──────── EXCERPT PROVIDED ────────

Enlightenment! Get Yer Enlightenment Here!

My friend Monica Hamburg posted a hilarious daily-deal from Ethical Deals on her Facebook page today. Oh, how I laughed.
Dude’s selling basically spiritual enlightenment for $129, a savings of 84%, you lucky motherfuckers. Act now or forever live in the dark. Free shipping.
You know why he’s selling “awakening” for 84% off? Because you can’t BUY ENLIGHTENMENT, chumps.

Shot by me. You’ll find enlightenment faster here than in a classroom.


It’s not a “Oh, shit! Wrong aisle! I was looking in aisle 7B, next to the Mexican food” scenario. Enlightenment doesn’t come with a t-shirt and a money-back guarantee. It’s not something you take a course for then suddenly you got ALL YOUR SHIT FIGURED OUT.
Are you kidding me?
You think THE MYSTERY OF LIFE comes in a 2-DVD pack with a bonus Afterlife pamphlet? You think it’s just that easy to understand? You think that’s why people have been asking “What’s the meaning of life?” since the time of Socrates and Plato? Because asshole on a Daily Deal site IS HOLDING ALL THE SECRETS, and you gotta pay $129 for that shit?

──────── RECORD LIST ────────

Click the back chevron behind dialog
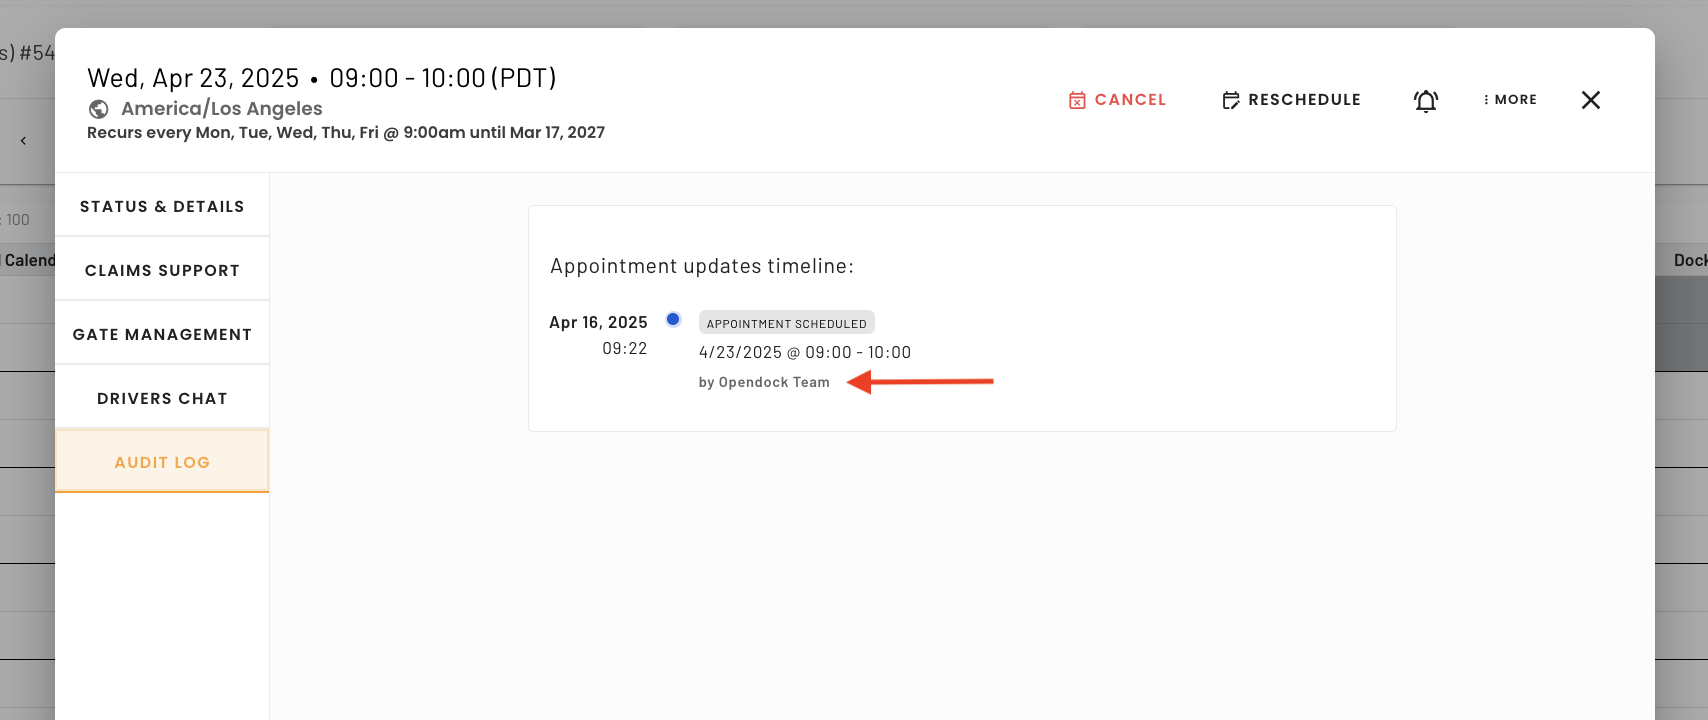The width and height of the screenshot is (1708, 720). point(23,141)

────────
──────── RECORD LIST ────────

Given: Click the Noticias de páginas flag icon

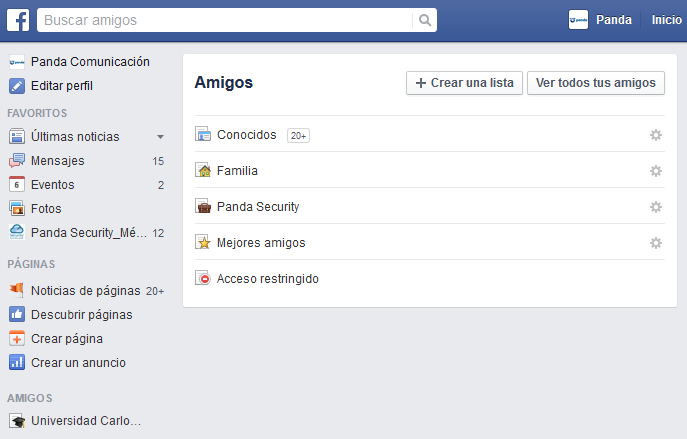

────────

*WHAT TO WORK ON*
a: In two sentences, summarize the blog post about buying enlightenment.
b: Pick up the blog post about buying enlightenment at the point where it stops, and keep going in the same voice.

*FINAL ANSWERS*
a: After a friend, Monica Hamburg, posted a daily deal from Ethical Deals offering spiritual enlightenment for $129, a savings of 84%, the writer found the offer hilarious. The writer argues that enlightenment cannot be bought or gained through a course with a money-back guarantee, and mocks the idea that the mystery of life, pondered since the time of Socrates and Plato, could be sold on a daily-deal site.

b:
I heard someone say the average IQ is 85, so it suddenly makes sense why I want to slap people so much, but let’s see if I can overcome that and write this anyhow.
You don’t need no fucking enlightenment course. Anything you need to know about life has been written already. Hell, you can stick to 50 years of creative content in the 20th century and answer anything you need to know about life. For the price of a library card, you can attain Nirvana.
Ken Kesey, one of America’s greatestest writers EVER, once said something to the effect of, if you can’t find God in your backyard in Kansas, you won’t find him at Egypt’s pyramids either.  (“God” there is whatever you want it to be — enlightenment, awakening, meaning of life, whatever, man.)
Okay. Don’t gotta go to Egypt. And don’t live in Kansas, but I’ve got Wizard of Oz on the PVR, so I’m set, bitches.
The secret to life isn’t out there, it’s in you. Just like Jack Palance‘s gravelly old cowboy mutters in Billy Crystal‘s City Slickers, that the secret to life is, “One thing. Just one thing. You stick to that, and everything else don’t mean shit.”
That “one thing” is different for everyone. For you, maybe it’s butter chicken.
I won’t pretend I’ve mastered my one thing, but I’m closer to it now than I’ve ever been. And, like everyone should know, it’s not about attaining it, it’s about the chase.
Like Will Smith says in The Pursuit of Happyness, the constitution doesn’t promise finding happiness, only the pursuit of it.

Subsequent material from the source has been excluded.